Lanjutkan teks tentang penetapan wafatnya seseorang, dimulai sesudah kalimat terakhir yang tercantum.

(TEKS BACAAN):
※ ※ ※
Unduh
0 / 0

Kapan Seseorang Ditetapkan Telah Wafat?

Pertanyaan: 230086

Apakah patokan wafatnya seseorang adalah wafatnya otak atau jantung?

Puji syukur bagi Allah, dan salam serta berkat atas Rasulullah dan keluarganya.

Pertama:

Otak terdiri dari tiga bagian,
yaitu;

Otak; dia adalah pusat
berpikir, ingatan dan perasaan.

Otak kecil: Tugasnya adalah
menjaga keseimbagan tubuh.

Akar otak: Dia adalah pusat
dasar untuk bernafas dan mengontrol jantung dan aliran darah.

Jika otak besar atau otak
kecil yang merupakan bagian dari otak telah mati, maka masih mungkin bagi
seseorang untuk hidup dengan kehidupan yang tidak normal, disebutkan sebagai
kehidupan flora.

Adapun jika yang mati adalah
pangkal otak, maka inilah yang disebut sebagai akhir kehidupan menurut medis.
Karena, jika ada anggota atau fungsi utama lainnya, seperti jantung, organ
pernafasan berhenti sementara, masih dapat dilakukan pertolongan dan
sejumlah pasien dapat terselamatkan, selama pangkal otaknya masih hidup.
※ ※ ※
(BAHAN YANG DIBERIKAN):
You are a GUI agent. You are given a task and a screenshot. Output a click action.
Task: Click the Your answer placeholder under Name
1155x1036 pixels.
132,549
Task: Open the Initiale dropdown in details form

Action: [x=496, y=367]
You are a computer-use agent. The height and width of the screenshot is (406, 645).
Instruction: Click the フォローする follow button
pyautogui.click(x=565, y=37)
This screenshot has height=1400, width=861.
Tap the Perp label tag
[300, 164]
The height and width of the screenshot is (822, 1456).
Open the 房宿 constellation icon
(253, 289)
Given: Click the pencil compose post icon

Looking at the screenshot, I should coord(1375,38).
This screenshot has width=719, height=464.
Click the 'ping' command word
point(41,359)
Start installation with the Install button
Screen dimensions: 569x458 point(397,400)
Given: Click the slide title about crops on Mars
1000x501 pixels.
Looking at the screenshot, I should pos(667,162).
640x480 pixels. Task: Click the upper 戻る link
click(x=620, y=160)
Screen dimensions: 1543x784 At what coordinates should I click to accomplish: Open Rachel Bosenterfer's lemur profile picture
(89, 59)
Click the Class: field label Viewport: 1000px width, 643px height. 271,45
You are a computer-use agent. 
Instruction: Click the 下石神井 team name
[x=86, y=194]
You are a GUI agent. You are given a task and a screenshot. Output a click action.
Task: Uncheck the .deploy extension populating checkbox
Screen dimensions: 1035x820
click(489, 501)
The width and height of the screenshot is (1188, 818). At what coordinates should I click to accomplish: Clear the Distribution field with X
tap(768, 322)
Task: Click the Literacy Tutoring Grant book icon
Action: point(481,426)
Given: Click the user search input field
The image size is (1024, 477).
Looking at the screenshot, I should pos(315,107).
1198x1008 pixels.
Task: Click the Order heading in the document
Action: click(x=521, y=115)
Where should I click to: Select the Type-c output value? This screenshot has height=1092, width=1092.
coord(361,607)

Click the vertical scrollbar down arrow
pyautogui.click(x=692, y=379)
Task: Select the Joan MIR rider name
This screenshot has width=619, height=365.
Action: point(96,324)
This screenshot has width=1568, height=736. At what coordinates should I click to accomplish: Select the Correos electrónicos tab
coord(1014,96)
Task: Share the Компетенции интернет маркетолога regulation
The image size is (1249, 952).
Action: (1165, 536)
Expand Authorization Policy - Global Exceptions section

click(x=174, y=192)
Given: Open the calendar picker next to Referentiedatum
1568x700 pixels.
※ ※ ※
(JAWABAN AKHIR):
Adapun jika pangkal otaknya
telah mati, maka tidak ada harapan untuk menyelamatkannya, berarti sang
pasien telah tamat kehidupannya, walaupun di dalam mesin masih tersisa gerak
atau fungsinya.

(Lihat Majma’ Al-Fiqhul
Islamy, 2/2/hal. 440)

Berdasarkan hal tersebut,
muncul beberapa masalah fiqih, di antaranya; Apakah seseorang ditetapkan
telah mati apabila dia telah mati otaknya atau apakah juga harus mati
jantungnya?

Bolehkan mencopot alat-alat
bantu pernafasan kepada orang yang telah mati otaknya walaupun jantungnya
masih bekerja?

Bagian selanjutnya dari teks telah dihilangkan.